For a total splenectomy all vessels at the splenic hilus should be double ligated and transected.
For a partial splenectomy double ligate and incise hilar vessels supplying the area to be incised. Preserve the short gastric arteries supplying the gastric fundus where possible. Close excision with a continuous suture pattern.
Absorbable suture is usually used for splenectomy. Use synthetic monofilament for vessel ligation, particularly if generalized peritonitis is present.
MOST COMMON COMPLICATIONS AND DIFFICULTY
The most common complication of splenectomy is hemorrhage. Ensure that vessels have been properly ligated, and avoid cutting extremely close to ligatures to prevent their slipping off the vessel.
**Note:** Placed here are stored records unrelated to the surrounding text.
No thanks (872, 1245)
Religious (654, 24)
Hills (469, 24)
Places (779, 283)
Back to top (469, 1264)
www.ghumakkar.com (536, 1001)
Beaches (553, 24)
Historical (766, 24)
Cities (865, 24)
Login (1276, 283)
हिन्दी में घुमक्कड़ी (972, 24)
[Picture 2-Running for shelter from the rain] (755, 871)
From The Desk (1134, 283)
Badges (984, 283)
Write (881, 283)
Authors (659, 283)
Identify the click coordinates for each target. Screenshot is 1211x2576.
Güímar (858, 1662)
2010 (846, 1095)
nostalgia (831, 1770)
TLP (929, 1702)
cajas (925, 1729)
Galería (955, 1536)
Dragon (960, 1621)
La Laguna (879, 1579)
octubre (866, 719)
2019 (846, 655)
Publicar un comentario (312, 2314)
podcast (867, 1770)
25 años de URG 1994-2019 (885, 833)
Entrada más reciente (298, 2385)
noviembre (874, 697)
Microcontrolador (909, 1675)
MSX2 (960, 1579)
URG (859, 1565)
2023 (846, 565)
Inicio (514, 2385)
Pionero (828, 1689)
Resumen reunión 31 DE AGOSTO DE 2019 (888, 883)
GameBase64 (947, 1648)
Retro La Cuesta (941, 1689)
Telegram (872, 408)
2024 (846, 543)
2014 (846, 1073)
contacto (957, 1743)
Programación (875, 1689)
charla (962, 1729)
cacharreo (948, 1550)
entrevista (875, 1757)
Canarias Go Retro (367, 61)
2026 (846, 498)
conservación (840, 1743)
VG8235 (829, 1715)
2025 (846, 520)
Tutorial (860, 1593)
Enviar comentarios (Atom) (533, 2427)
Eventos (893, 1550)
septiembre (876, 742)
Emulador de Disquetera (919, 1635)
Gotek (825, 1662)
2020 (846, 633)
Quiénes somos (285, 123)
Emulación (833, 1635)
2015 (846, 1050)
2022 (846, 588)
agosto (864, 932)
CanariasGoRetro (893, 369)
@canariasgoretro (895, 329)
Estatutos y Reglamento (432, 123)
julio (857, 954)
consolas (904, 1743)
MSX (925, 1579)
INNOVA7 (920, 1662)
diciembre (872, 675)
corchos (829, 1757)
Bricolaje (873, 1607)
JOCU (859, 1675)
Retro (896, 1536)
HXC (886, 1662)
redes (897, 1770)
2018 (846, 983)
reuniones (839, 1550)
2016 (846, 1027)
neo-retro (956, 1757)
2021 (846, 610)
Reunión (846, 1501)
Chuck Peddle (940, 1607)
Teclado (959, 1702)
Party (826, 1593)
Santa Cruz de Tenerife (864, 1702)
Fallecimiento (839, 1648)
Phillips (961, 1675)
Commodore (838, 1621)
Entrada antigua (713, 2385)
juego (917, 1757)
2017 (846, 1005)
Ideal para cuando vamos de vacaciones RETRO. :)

For total splenectomy, double ligate and transect all vessels at the splenic hilus. If possible, preserve the short gastric branches supplying the gastric fundus.
"EXPERTS' ADVICE"
Place ligatures on individual vessels near spleen, as opposed to ligating bundles of tissue incorporating vessels and fat.
Be sure to ligate the main splenic artery and vein separately to prevent an AV fistula at the ligature site.
Mass ligation of vessels is possible and may be necessary with neoplastic lesions. Ligate as close to the spleen as possible to avoid disrupting other vasculature.
Avoid ligating the short gastric vessels if possible.
The splenectomy can be performed by fewer ligations of the larger vessels using 2-0 to 0 strands of silk or by using multiple ligations along the hilus of the spleen using PDS* II, MONOCRYL* or Chromic Gut on a ligature reel.